Exercise instructions – Within the entries below, the lines from the one with "You are a GUI" through the one with "Given: Open the Комбинированный search tab" are to be set down exactly, both ends kept.

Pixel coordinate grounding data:
<<<<

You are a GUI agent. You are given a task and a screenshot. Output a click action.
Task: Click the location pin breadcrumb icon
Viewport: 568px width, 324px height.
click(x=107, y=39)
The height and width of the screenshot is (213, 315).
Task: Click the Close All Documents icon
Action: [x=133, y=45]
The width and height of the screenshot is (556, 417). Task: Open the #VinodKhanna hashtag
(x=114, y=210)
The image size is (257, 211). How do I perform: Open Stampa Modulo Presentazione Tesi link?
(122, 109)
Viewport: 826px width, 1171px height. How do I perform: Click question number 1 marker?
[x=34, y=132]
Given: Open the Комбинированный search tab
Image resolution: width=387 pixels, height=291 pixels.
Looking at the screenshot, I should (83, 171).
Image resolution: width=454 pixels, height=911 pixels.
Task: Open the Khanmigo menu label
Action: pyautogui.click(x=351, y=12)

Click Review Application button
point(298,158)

>>>>
<<<<

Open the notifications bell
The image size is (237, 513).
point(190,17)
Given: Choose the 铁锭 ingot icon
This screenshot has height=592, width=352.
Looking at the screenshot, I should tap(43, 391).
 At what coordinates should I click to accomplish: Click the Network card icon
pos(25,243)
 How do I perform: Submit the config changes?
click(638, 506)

>>>>
<<<<

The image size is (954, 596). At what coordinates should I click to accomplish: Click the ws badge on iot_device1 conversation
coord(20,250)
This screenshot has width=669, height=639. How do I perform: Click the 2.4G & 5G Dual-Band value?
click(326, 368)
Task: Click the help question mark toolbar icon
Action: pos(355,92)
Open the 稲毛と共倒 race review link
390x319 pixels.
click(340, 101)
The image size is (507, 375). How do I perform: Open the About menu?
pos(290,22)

>>>>

Written answer –
You are a GUI agent. You are given a task and a screenshot. Output a click action.
Task: Click the location pin breadcrumb icon
Viewport: 568px width, 324px height.
click(x=107, y=39)
The height and width of the screenshot is (213, 315).
Task: Click the Close All Documents icon
Action: [x=133, y=45]
The width and height of the screenshot is (556, 417). Task: Open the #VinodKhanna hashtag
(x=114, y=210)
The image size is (257, 211). How do I perform: Open Stampa Modulo Presentazione Tesi link?
(122, 109)
Viewport: 826px width, 1171px height. How do I perform: Click question number 1 marker?
[x=34, y=132]
Given: Open the Комбинированный search tab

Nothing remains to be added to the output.